Shabby second-hand pianos began to cost as much as cars. Gonsalves left India in disgust. Meanwhile, Furtados struggled to keep the flame alive—supporting music education, refurbishing old instruments—as responsibility for the business steadily shifted to the four Gomes siblings.

At the end of the 1980s, following heart trouble, John Gomes passed the baton to Anthony, Christopher, Nonabel and Joseph just in time for them to catch the seemingly unstoppable wave of demand unleashed right after that absurd ban on “foreign instruments” was lifted in 1991.

With silly old hang-ups about “foreign music” fading fast, Furtados has now dramatically repositioned itself to nurture, support and reap terrific benefits from the massively increased interest and demand for the instruments and music it has specialized in for more than 150 years. Today the company operates 25 retail outlets around the country, from Dimapur to Amritsar to Puducherry.

The family-owned company is also the local agent for the Trinity College London music education programmes. Then there is a Furtados School of Music, a Furtados Institute of Piano Technology, and another new division that specializes in music (composition) sales.

In addition, the Gomes siblings are proud of their annual festival Con Brio: The John Gomes Memorial Piano Competition & Festival, which each year brings an increasingly impressive line-up to Mumbai’s National Centre for the Performing Arts (NCPA). This July’s edition featured several A-list international performers, including pianist Paul Stewart and Mumbai-born soprano Patricia Rozario.

Leaning over the desk in his modestly appointed office at the Panjim, Goa, branch of his family’s company, Christopher says, “All of today’s benefits have come to Furtados because we kept the faith, kept working hard to satisfy the needs of our customers all through the lean years of the import ban.” That service ideal of strict loyalty to the customer’s needs is at the heart of Furtados’ value system, which Christopher describes as “our trademark, our USP, the source of all the goodwill that we now enjoy”.

Christopher also tells me with visible pride that 90% of Furtados sales (many of which are big-ticket) are strictly on the basis of MRP, or maximum retail price. “It is true we don’t offer discounts on price,” he tells me with a smile, “but there are also no discounts on service, and no discounts on quality.” Furtados has built an intensely loyal customer base by reciprocating the near-fanatical allegiance.
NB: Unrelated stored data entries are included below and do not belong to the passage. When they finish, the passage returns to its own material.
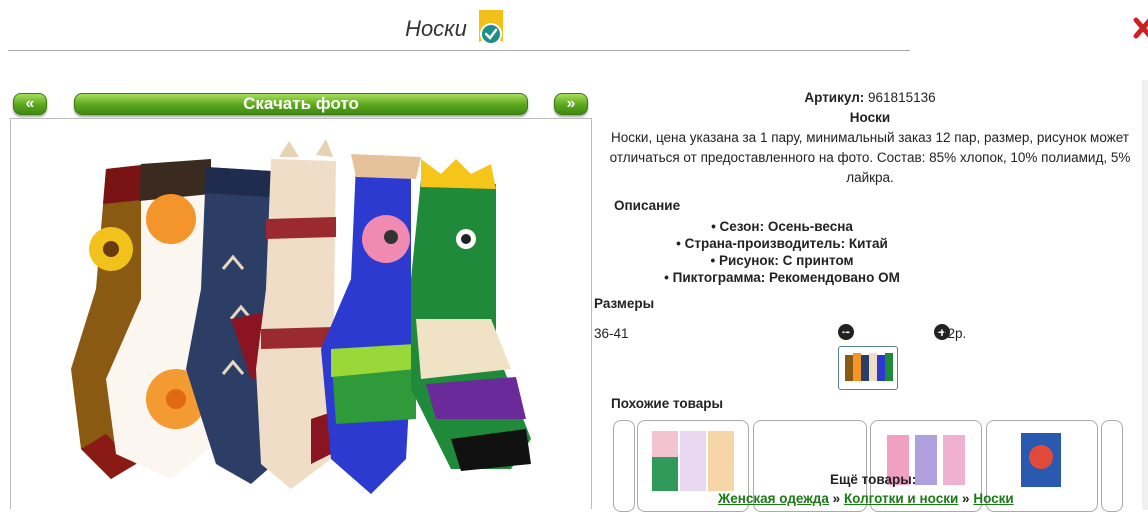 The height and width of the screenshot is (512, 1148). I want to click on description-heading: Описание, so click(648, 206).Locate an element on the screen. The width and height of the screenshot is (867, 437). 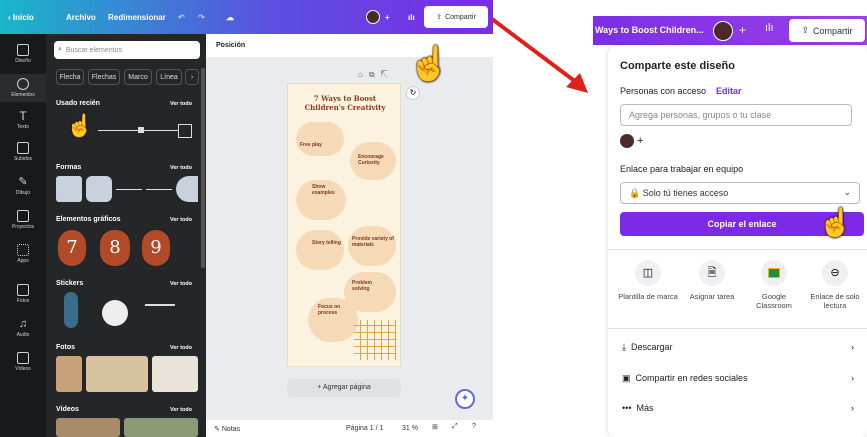
people-input: Agrega personas, grupos o tu clase is located at coordinates (736, 115).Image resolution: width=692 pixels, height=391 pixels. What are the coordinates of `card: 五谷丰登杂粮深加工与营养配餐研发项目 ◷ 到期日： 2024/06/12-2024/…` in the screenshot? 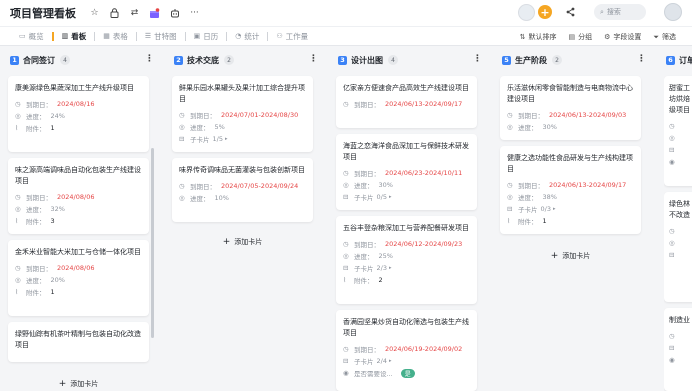 It's located at (406, 260).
It is a most unusual value to nurture in the 21st century, and I saw evidence of it on a counter outside Christopher’s office while walking out after our meeting. There stood an array of plaster statues and religious supplies, all at extraordinarily low prices that couldn’t possibly yield profit margins of more than a few rupees—certainly not enough to justify the space they occupied. But this trade has been part of their family business from the beginning, and that is enough for Furtados and the Gomes family. They have learnt what it takes to keep a good thing going for decades.